### Task item
The records below are to be transcribed exactly from their first line to the line that has "This screenshot has width=326, height=257.", inclusive, with every picture omitted.

### Information given
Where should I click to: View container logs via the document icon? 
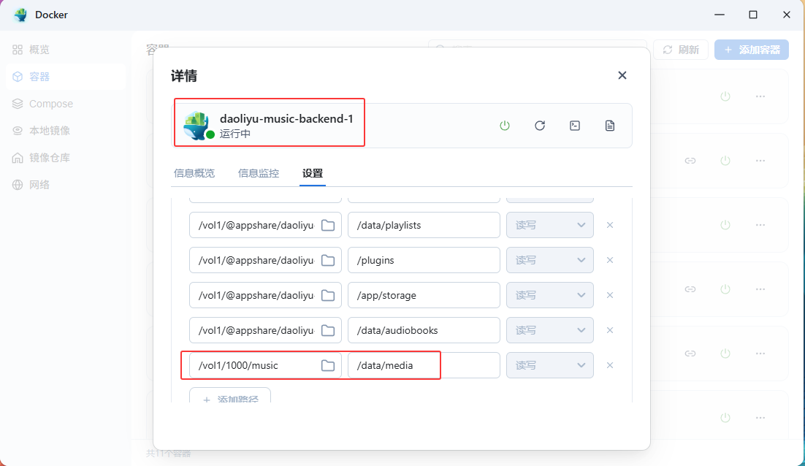(610, 125)
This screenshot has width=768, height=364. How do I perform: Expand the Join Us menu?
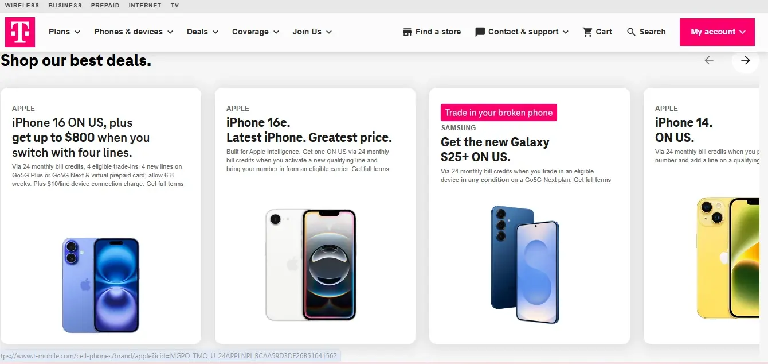coord(312,32)
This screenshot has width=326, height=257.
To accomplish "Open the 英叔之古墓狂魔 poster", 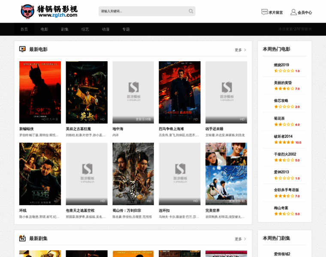I will [x=86, y=92].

### Output of the exercise
Where should I click to: View container logs via the document icon? 
(610, 125)
This screenshot has width=768, height=364. How do I perform: Expand the Join Us menu?
coord(312,32)
This screenshot has width=326, height=257.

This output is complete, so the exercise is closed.